EXERCISE » Can you express the data as a JSON list of strings, one string per line with blank lines omitted, from the line with "Task: Click the Virtual Network column header" up to and including the line with "I will point(364,178)."?

THE INPUT »
(begin)
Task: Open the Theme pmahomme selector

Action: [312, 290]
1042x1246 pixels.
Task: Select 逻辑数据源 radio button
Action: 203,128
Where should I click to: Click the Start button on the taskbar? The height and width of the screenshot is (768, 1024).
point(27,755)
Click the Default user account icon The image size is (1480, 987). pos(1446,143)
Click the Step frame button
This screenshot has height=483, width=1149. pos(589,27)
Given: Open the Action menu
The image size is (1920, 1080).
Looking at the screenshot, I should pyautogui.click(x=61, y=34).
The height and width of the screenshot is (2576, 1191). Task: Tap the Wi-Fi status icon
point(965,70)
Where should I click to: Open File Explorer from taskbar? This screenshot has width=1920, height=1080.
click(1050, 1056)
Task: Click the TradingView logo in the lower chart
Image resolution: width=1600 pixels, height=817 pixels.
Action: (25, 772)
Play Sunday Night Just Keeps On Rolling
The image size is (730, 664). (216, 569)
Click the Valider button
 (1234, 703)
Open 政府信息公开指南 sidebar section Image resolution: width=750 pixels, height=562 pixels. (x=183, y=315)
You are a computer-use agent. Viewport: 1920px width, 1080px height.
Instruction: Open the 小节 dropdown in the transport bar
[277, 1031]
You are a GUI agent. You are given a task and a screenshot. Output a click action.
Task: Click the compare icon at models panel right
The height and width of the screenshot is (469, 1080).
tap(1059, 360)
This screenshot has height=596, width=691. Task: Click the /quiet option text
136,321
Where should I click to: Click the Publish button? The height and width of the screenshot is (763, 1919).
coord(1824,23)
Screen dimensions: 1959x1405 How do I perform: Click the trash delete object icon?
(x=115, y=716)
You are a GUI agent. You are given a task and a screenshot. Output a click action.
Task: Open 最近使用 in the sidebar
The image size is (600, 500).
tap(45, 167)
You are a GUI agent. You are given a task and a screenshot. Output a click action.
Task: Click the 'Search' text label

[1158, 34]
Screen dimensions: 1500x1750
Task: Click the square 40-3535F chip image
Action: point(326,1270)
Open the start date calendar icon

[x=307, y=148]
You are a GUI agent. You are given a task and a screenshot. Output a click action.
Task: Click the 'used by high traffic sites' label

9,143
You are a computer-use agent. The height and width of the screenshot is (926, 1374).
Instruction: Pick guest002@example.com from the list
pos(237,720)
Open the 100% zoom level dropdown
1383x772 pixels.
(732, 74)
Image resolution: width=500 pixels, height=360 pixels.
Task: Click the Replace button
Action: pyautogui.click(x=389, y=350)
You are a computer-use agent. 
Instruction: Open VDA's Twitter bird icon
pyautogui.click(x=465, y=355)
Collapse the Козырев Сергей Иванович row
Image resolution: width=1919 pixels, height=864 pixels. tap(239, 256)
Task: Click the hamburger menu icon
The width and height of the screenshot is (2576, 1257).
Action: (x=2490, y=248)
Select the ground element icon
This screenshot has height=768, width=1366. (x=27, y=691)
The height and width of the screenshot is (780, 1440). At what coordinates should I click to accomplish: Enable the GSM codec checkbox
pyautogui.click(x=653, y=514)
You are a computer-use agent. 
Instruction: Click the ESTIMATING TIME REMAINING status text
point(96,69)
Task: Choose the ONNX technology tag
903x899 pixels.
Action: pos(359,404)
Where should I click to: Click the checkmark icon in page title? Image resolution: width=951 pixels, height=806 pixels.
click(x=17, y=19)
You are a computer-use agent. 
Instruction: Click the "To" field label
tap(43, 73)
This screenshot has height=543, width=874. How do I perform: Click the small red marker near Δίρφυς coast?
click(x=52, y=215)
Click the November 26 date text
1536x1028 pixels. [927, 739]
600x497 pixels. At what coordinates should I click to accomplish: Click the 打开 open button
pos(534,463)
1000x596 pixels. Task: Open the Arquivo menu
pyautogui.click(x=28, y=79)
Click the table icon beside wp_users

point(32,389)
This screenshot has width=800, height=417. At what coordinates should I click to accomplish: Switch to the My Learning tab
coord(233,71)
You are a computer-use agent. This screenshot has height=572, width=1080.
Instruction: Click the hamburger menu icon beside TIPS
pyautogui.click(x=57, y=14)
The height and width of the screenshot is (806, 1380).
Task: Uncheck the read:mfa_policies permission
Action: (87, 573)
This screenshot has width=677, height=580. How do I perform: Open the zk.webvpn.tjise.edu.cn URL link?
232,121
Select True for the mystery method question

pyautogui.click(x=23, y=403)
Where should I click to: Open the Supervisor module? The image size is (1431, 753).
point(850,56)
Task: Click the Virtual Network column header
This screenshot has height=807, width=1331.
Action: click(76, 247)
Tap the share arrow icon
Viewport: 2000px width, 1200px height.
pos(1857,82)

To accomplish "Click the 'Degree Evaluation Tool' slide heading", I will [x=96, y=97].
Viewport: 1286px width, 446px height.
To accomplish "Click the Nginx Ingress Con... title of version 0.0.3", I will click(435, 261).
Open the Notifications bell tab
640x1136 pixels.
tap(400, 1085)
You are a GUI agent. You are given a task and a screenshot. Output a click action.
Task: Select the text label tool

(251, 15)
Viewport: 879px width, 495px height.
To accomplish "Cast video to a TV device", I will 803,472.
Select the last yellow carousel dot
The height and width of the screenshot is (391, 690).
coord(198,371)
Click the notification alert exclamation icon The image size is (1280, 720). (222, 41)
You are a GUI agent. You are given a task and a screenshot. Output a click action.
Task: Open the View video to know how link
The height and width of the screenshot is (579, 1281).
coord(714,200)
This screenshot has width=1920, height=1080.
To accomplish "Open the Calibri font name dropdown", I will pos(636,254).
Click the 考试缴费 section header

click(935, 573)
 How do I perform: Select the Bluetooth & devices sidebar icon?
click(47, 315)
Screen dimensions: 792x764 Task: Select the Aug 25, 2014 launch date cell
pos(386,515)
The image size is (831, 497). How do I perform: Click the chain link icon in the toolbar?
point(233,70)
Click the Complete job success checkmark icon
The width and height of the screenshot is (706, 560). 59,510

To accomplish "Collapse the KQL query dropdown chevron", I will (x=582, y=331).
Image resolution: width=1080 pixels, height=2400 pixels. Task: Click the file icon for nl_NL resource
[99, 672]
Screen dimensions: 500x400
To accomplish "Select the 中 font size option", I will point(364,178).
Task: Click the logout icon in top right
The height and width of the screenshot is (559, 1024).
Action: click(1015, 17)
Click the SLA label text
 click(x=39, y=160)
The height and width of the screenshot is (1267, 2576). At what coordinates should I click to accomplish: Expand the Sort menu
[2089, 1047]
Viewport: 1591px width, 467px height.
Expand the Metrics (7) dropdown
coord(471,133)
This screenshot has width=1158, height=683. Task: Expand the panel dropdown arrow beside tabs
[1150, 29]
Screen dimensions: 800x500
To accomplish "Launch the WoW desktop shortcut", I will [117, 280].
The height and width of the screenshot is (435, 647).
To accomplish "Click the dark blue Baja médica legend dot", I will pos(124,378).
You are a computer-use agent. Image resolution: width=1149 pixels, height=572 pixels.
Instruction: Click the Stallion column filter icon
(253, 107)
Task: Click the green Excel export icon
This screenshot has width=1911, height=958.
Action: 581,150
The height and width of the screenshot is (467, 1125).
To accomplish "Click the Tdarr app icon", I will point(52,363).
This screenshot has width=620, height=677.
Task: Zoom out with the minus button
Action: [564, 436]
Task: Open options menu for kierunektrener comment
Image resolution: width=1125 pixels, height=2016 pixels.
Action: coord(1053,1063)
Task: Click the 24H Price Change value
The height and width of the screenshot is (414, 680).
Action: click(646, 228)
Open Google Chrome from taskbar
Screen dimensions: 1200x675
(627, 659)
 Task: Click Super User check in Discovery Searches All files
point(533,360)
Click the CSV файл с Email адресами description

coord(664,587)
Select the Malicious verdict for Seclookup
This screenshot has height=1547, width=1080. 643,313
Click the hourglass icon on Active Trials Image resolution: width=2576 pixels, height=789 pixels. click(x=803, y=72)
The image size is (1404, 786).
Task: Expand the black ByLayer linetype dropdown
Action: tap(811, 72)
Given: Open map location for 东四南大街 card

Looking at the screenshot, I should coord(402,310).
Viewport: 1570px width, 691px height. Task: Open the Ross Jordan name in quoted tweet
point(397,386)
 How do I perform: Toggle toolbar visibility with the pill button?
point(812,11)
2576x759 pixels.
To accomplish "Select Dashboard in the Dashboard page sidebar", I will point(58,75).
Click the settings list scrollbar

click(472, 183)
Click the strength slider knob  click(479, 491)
(end)
RESULT FOR THIS TASK »
[
  "Task: Click the Virtual Network column header",
  "This screenshot has height=807, width=1331.",
  "Action: click(76, 247)",
  "Tap the share arrow icon",
  "Viewport: 2000px width, 1200px height.",
  "pos(1857,82)",
  "To accomplish \"Click the 'Degree Evaluation Tool' slide heading\", I will [x=96, y=97].",
  "Viewport: 1286px width, 446px height.",
  "To accomplish \"Click the Nginx Ingress Con... title of version 0.0.3\", I will click(435, 261).",
  "Open the Notifications bell tab",
  "640x1136 pixels.",
  "tap(400, 1085)",
  "You are a GUI agent. You are given a task and a screenshot. Output a click action.",
  "Task: Select the text label tool",
  "(251, 15)",
  "Viewport: 879px width, 495px height.",
  "To accomplish \"Cast video to a TV device\", I will 803,472.",
  "Select the last yellow carousel dot",
  "The height and width of the screenshot is (391, 690).",
  "coord(198,371)",
  "Click the notification alert exclamation icon The image size is (1280, 720). (222, 41)",
  "You are a GUI agent. You are given a task and a screenshot. Output a click action.",
  "Task: Open the View video to know how link",
  "The height and width of the screenshot is (579, 1281).",
  "coord(714,200)",
  "This screenshot has width=1920, height=1080.",
  "To accomplish \"Open the Calibri font name dropdown\", I will pos(636,254).",
  "Click the 考试缴费 section header",
  "click(935, 573)",
  " How do I perform: Select the Bluetooth & devices sidebar icon?",
  "click(47, 315)",
  "Screen dimensions: 792x764 Task: Select the Aug 25, 2014 launch date cell",
  "pos(386,515)",
  "The image size is (831, 497). How do I perform: Click the chain link icon in the toolbar?",
  "point(233,70)",
  "Click the Complete job success checkmark icon",
  "The width and height of the screenshot is (706, 560). 59,510",
  "To accomplish \"Collapse the KQL query dropdown chevron\", I will (x=582, y=331).",
  "Image resolution: width=1080 pixels, height=2400 pixels. Task: Click the file icon for nl_NL resource",
  "[99, 672]",
  "Screen dimensions: 500x400",
  "To accomplish \"Select the 中 font size option\", I will point(364,178)."
]